_Stored records_:

----------------

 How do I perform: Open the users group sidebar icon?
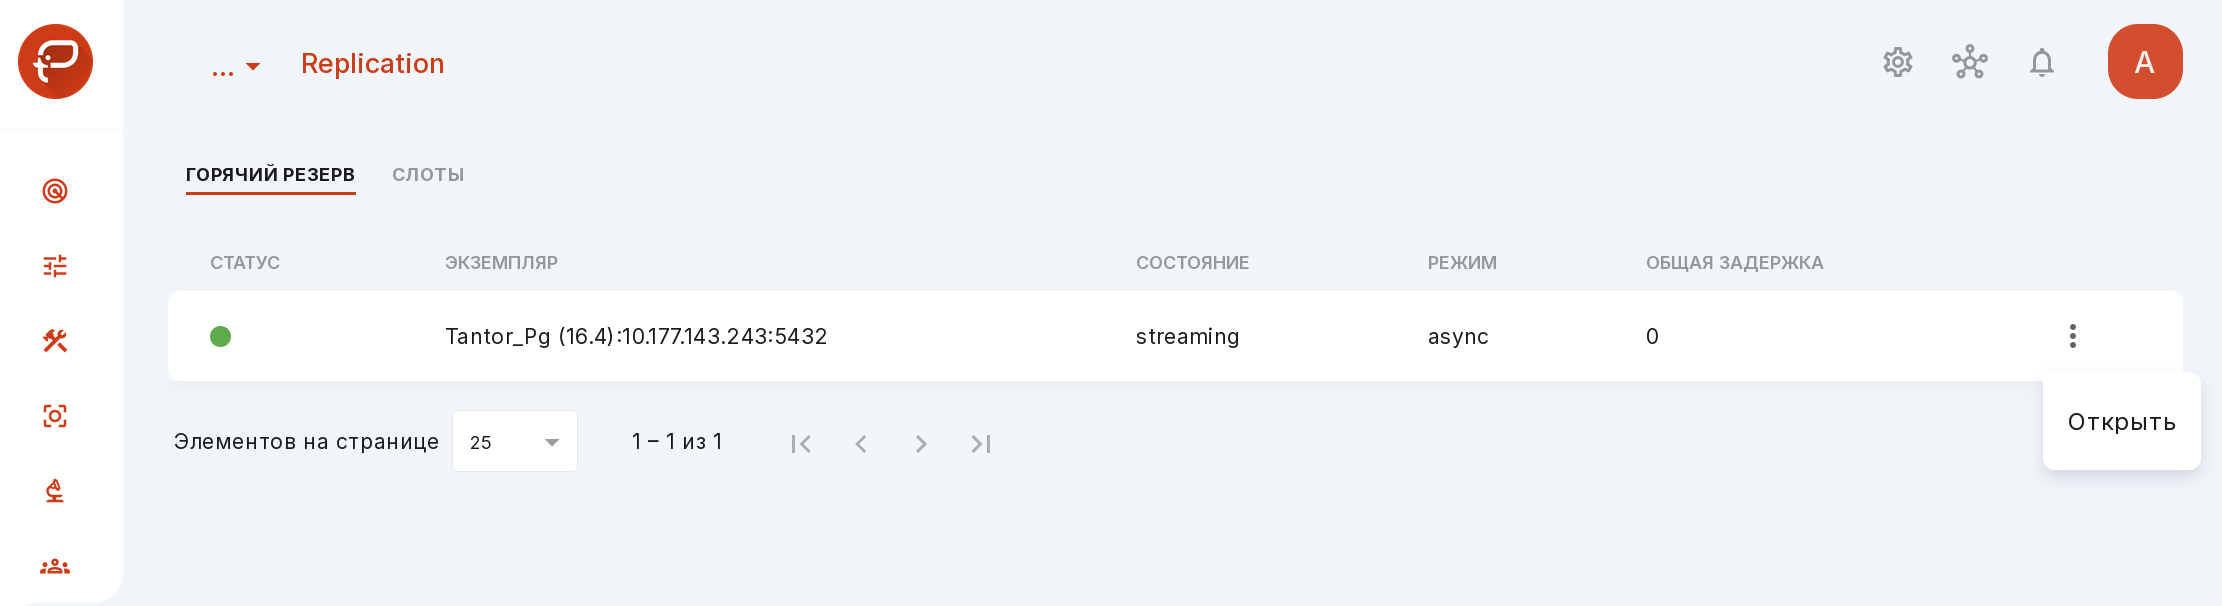(55, 566)
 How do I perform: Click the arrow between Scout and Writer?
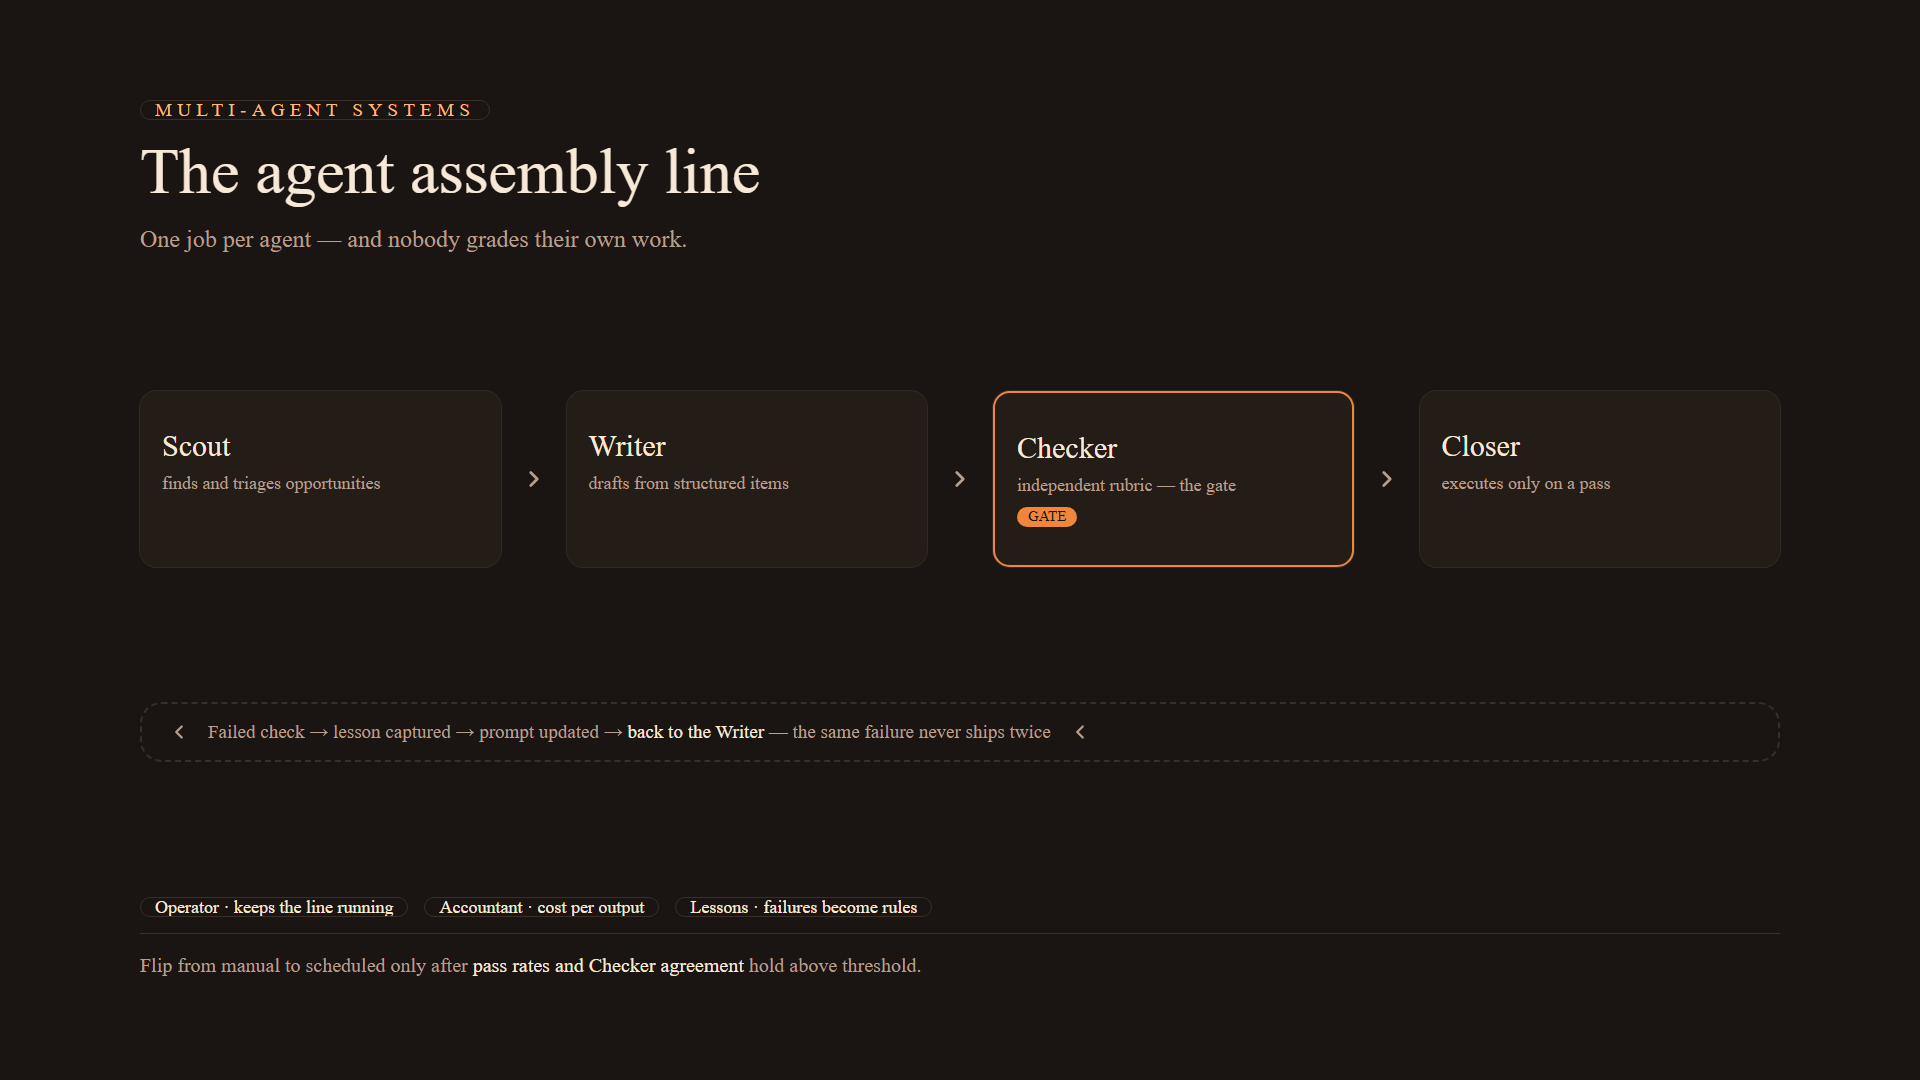[534, 479]
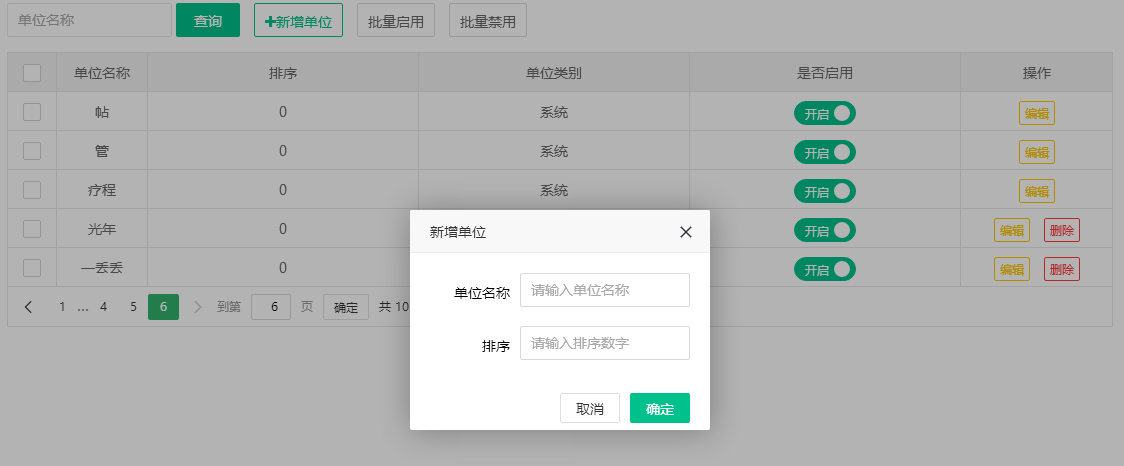
Task: Toggle the 开启 switch for 一丢丢 row
Action: point(824,269)
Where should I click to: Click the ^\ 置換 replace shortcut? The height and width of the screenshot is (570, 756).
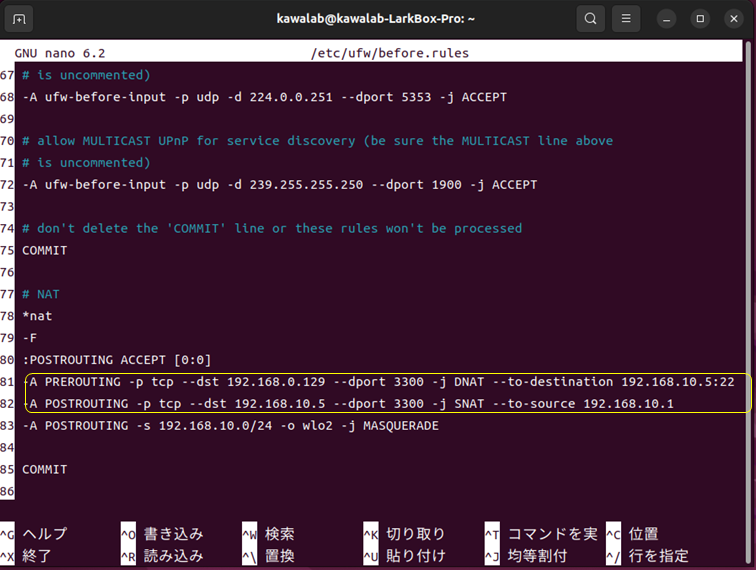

----------------

_WHAT THE EXERCISE ASKS_: Produce an exact copy of each line of data, skipping embedded images.

_TASK SOLUTION_:
 How do I perform: Open the users group sidebar icon?
(55, 566)
 How do I perform: Click the arrow between Scout and Writer?
[534, 479]
Task: Toggle the 开启 switch for 一丢丢 row
Action: point(824,269)
Where should I click to: Click the ^\ 置換 replace shortcut? The height and width of the screenshot is (570, 756).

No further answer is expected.